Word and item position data
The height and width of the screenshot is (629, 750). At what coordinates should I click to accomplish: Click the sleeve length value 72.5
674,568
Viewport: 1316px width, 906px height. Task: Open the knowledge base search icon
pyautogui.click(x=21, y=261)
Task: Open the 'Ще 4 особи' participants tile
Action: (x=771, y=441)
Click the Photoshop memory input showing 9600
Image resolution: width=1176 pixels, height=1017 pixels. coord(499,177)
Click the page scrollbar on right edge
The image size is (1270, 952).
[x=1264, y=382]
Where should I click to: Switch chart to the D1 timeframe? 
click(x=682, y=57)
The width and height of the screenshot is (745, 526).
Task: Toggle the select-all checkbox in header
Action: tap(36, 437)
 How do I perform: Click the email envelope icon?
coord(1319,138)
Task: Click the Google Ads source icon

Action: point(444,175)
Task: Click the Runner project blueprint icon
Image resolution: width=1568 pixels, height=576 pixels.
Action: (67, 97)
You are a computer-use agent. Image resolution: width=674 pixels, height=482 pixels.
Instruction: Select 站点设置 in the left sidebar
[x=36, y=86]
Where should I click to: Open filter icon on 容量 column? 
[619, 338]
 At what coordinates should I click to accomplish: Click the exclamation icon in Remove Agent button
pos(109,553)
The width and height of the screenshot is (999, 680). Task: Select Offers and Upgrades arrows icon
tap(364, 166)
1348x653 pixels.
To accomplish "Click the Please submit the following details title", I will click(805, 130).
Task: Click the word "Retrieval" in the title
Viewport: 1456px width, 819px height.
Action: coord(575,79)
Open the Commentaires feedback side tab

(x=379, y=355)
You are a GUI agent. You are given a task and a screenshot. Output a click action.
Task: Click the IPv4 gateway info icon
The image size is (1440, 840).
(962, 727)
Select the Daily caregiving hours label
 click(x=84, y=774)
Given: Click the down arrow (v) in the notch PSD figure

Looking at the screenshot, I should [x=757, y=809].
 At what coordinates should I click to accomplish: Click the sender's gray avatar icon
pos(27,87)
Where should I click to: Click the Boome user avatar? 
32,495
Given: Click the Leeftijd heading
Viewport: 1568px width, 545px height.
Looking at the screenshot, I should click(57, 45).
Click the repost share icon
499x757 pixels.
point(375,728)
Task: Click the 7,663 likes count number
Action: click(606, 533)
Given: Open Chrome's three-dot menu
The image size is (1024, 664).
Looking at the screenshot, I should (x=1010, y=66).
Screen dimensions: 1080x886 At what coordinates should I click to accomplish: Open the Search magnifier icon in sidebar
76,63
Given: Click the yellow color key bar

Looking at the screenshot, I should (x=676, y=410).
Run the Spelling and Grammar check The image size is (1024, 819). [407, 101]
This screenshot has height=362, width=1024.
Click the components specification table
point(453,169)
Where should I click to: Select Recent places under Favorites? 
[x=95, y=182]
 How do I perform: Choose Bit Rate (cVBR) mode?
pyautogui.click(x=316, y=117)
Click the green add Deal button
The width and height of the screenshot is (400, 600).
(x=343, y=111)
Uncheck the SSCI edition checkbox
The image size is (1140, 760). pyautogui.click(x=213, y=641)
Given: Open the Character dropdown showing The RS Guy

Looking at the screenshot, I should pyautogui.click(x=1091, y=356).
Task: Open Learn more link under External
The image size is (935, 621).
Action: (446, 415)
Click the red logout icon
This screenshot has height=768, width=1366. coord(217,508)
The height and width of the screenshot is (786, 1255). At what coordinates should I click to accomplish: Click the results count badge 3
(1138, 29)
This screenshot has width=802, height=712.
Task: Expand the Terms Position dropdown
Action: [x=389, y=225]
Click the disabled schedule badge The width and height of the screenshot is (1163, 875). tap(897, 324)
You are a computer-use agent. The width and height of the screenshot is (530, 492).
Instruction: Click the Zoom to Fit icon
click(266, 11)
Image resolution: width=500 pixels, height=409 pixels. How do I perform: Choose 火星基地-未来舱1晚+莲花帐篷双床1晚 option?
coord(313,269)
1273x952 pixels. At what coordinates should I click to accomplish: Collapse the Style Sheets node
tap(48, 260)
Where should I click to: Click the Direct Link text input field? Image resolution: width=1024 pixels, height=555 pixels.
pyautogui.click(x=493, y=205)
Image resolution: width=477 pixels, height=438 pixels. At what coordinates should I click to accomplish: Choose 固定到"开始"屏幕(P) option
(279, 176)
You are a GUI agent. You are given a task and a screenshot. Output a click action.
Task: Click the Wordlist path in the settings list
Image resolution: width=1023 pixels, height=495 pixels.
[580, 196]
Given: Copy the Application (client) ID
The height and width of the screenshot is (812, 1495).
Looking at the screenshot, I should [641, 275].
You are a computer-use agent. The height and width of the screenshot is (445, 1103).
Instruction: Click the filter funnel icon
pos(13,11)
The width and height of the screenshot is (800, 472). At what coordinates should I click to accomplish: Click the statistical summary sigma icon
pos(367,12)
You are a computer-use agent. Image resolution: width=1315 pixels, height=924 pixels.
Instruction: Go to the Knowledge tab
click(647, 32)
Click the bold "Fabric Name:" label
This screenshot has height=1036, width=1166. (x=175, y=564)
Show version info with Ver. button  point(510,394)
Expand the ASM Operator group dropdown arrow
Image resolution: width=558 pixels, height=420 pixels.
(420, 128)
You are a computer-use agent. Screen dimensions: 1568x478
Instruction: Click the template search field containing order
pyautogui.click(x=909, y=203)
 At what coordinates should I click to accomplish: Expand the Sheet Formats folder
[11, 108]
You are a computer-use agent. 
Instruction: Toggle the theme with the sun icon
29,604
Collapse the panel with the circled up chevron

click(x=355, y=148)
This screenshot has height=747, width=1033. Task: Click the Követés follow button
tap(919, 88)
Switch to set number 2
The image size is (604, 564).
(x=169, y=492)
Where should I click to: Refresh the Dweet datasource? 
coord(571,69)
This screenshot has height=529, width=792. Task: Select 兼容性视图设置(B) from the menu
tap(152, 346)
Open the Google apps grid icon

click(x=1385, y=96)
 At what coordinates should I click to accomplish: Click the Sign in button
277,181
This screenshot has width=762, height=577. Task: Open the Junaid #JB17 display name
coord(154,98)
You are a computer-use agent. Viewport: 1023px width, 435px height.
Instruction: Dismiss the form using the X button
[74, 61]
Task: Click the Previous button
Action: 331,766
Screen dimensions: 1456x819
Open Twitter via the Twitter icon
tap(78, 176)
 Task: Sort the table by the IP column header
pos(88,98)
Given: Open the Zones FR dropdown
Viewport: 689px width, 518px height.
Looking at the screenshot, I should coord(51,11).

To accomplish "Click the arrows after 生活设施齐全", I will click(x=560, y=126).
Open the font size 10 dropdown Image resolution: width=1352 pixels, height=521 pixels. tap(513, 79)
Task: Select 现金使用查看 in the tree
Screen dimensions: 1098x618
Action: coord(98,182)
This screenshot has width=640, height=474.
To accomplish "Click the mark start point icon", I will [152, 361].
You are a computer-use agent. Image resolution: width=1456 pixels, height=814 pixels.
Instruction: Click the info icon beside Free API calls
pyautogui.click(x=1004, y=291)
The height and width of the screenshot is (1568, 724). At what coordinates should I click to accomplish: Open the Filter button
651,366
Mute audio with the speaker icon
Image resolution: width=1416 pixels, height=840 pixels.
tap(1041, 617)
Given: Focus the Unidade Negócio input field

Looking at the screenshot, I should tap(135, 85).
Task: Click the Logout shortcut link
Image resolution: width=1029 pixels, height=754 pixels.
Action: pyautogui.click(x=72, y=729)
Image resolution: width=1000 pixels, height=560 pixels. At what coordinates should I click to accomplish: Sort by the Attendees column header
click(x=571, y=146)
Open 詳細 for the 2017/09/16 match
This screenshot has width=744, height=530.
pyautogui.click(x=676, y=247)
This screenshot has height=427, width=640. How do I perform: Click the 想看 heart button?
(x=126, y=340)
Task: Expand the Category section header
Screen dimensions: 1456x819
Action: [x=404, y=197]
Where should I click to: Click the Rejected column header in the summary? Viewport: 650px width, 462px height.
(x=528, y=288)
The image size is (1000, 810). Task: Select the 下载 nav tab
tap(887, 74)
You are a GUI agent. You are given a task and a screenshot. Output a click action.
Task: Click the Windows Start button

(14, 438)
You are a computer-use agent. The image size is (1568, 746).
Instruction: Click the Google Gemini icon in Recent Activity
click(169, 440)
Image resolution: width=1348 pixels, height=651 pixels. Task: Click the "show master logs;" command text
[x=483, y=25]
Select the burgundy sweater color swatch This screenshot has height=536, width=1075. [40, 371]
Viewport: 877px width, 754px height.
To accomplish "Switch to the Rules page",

§ Exercise description:
Copy the lines of the entries verbatim, from the beginning of the entries through the line containing "Action: (x=771, y=441)", including both ends.

§ Solved problem:
The height and width of the screenshot is (629, 750). At what coordinates should I click to accomplish: Click the sleeve length value 72.5
674,568
Viewport: 1316px width, 906px height. Task: Open the knowledge base search icon
pyautogui.click(x=21, y=261)
Task: Open the 'Ще 4 особи' participants tile
Action: (x=771, y=441)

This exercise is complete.